The findings of Lalancette et al. also support the idea that MMP-9 may contribute to the clinical aggressiveness of lymphomas. Gelatinase expression in lymphocytes require contacts with ICAM-1, fibronectin, and vitronectin. (Aoudjit et al. 1998, Vacca et al. 2001). Intercellular adhesion molecule-1 (ICAM-1)-deficient mice are usually resistant to lymphoma cell dissemination. However, with repeated in vivo passages, a highly aggressive cell line with a capability to invade in ICAM-1-deficient mice can be developed. These cell lines show high and constant MMP-9 expression. (Lalancette et al. 2000). Aoudjit et al studied a mouse thymus lymphoma model. They found that lymphoma cells induce the host’s stromal cells to synthesize MMP-9, which is needed for tumor progression (Aoudjit et al. 1997). This is in contrast to the results of Kossakowska et al, which showed MMP-9 transcripts to be localized in malignant cells (Kossakowska et al. 1991).

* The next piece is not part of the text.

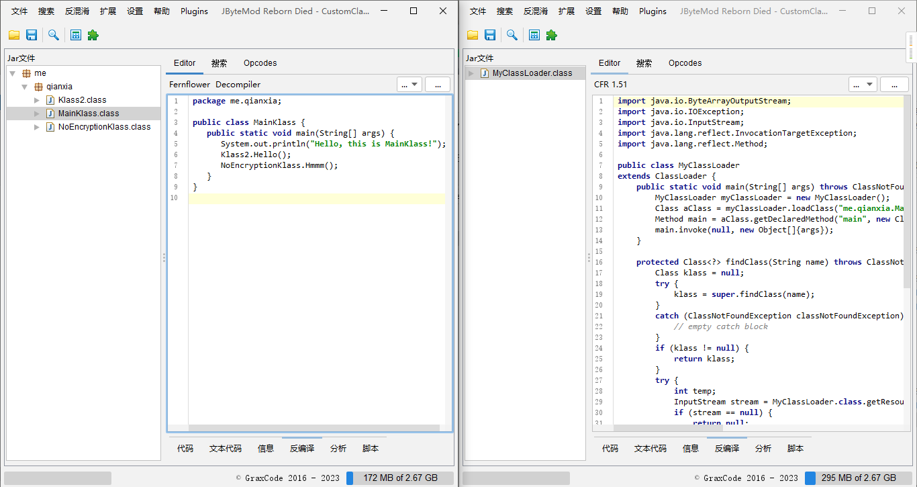Open the 反混淆 menu in left window

[77, 11]
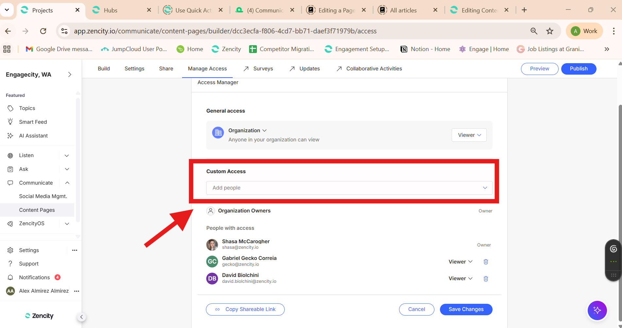
Task: Collapse the Communicate sidebar section
Action: (67, 183)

MMP-9 expression in non-Hodgkin´s lymphomas correlates with IL-6 expression, which, in turn, is an adverse prognostic indicator in NHL. IL-6 has been shown to be able to stimulate the MMP-9 expression and invasion of lymphoma cells in vitro. The expression of IL-6, in turn, correlates with TIMP-1 expression and an adverse prognosis (Kossakowska et al. 2000).

The expressions of MMP-9 and TIMP-1 are interconnected processes, and both are associated with an adverse prognosis in several tumor models. To clarify which one is more essential for lymphoma growth, Aoudjit et al generated lymphoma cell lines showing elevated expression of MMP-9 or TIMP-1 or both. After implantation into mouse thymus, they found the tumor’s growth rate to correlate with MMP-9 expression but not with TIMP-1 expression (Aoudjit et al. 1999).

Based on all of the above-mentioned studies, it seems evident that MMP-9 expression is somehow integral to the progression of malignant lymphomas.